MOJOK.CO – Clubhouse lagi booming di Indonesia. Namun, ada beberapa alasan popularitas mereka nggak akan bertahan lama. Mari saya jelaskan.
Clubhouse mendadak jadi aplikasi hits di Indonesia. Hanya dalam satu pekan, circle pertemanan saya tiba-tiba ramai ajakan untuk download aplikasi ini dan beraktivitas di dalamnya. Meroketnya aplikasi ini cukup mengagetkan, walau kemudian saya tahu belakangan, alasannya cukup masuk akal.
Manusia terkaya di dunia, sekaligus sosok yang super cool menurut saya, Elon Musk, turut andil membuat Clubhouse jadi aplikasi hits hanya dalam hitungan hari. Elon adalah satu-satunya manusia di masa kini, yang ketika sebagian orang di Indonesia masih berkutat soal bubur diaduk atau tidak diaduk, beliau sudah ancang-ancang untuk membangun koloni di Mars.

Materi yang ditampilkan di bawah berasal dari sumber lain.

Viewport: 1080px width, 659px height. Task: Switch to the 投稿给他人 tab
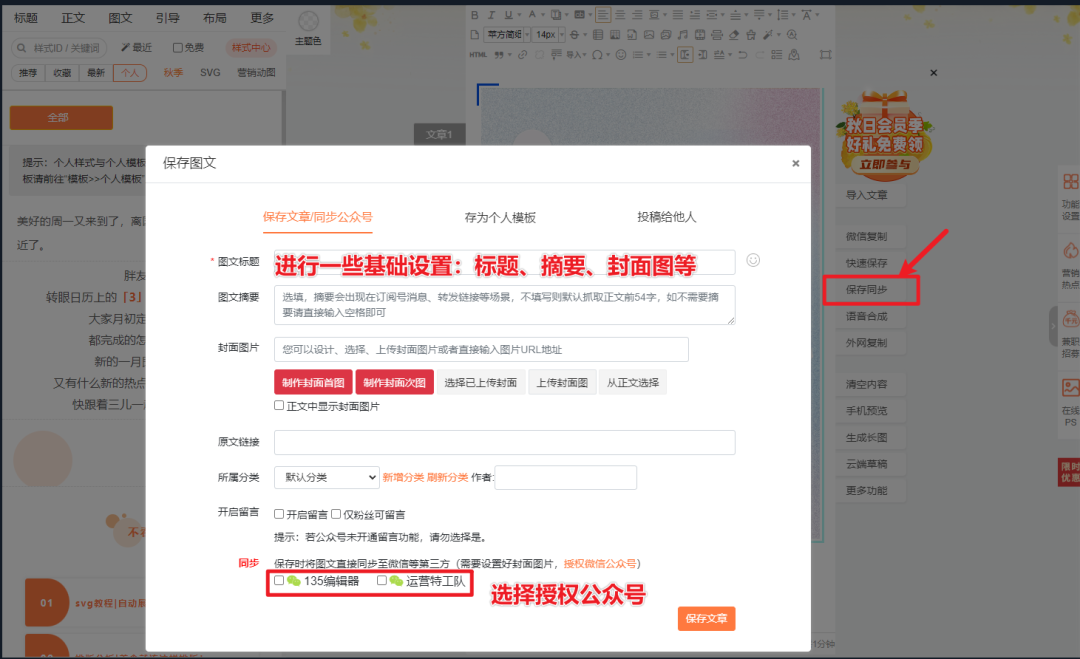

Dalam hitungan kasar saya, hanya dalam tempo enam hari saja, banyak teman (pengguna iOS tentu saja) sekitar saya yang berbondong-bondong mengunduh Clubhouse dan nyaris hidup di dalamnya. Saya punya teman, seorang head of sales di salah satu media ternama Indonesia, yang menghabiskan 1/3 waktunya tiap hari untuk aktif dari room ke room di Clubhouse.
Karena gaungnya yang besar sekaligus didorong rasa ingin mengulik sistem di baliknya, saya ikut mengunduh dan terlibat di salah satu room di Clubhouse. Dan berikut beberapa hal yang saya rangkum, tentu saja dengan penilaian yang relatif subjektif, walau sebisa mungkin saya coba objektif.

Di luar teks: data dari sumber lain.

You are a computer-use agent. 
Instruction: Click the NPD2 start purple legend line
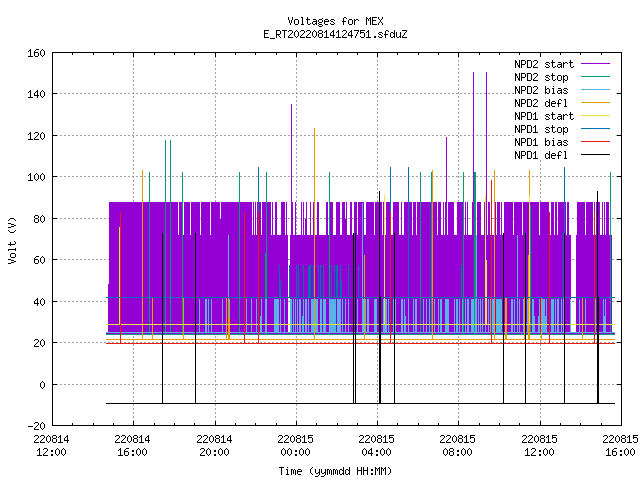point(595,64)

Clubhouse adalah early bloomer, namun rentan layu dalam waktu cepat
Kesan pertama saya di Clubhouse adalah perkara eksklusivitas. Baru signed up saja, saya harus booking username dan menunggu di-invite oleh teman yang sudah lebih dulu login di Clubhouse. Beruntung, ada kawan yang suka hati beri invitation secara gratis ke saya. Baru mendaftar, 10 menit kemudian saya sudah masuk ke aplikasinya. Oh ya, setahu saya, kita yang sudah join ke Clubhouse hanya bisa beri invitation ke dua akun baru. Tak ayal, di Indonesia, invitation ke Clubhouse bahkan diperjualbelikan. Hahaha!
Sederhananya, Clubhouse menawarkan medium berbagi ilmu/opini sekaligus platform untuk mengoceh apa pun dalam sebuah aplikasi. Ya mirip-mirip podcast, cuma ini versi live. Nggak ada editing, nggak ada sensor, ya ngobrol saja. Model siaran radio kali, ya?

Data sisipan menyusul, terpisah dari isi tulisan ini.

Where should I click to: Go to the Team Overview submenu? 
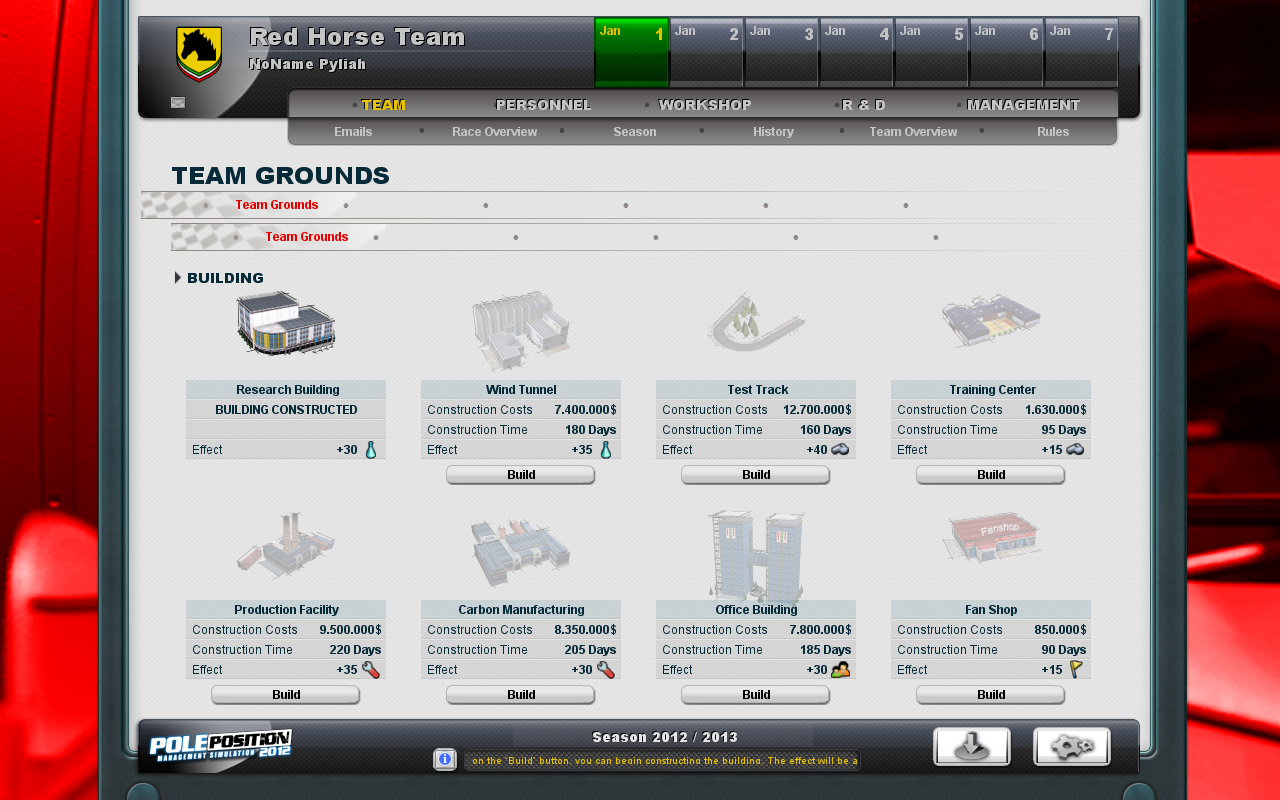point(912,132)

Namun buat saya pribadi, meroketnya Clubhouse dalam waktu singkat rentan jadi backstabbing bagi developer. Logika sederhana saja, aplikasi ini hadir pertama kali April 2020, dan langsung bersaing dengan Zoom hingga Google Meet. Karena imbas pandemi virus corona, virtual meeting dan conference call mendadak jadi primadona. Tapi, butuh nyaris satu tahun hingga akhirnya Clubhouse nge-hits dan dikenal orang di Indonesia.Â
Kenapa? Entah ya, tapi bisa jadi, dulu, aplikasi ini saking eksklusifnya, dia tak menarik minat banyak orang secara global karena kalah bersaing dengan Zoom dan kawan-kawannya, yang lebih ramah pasar dan users.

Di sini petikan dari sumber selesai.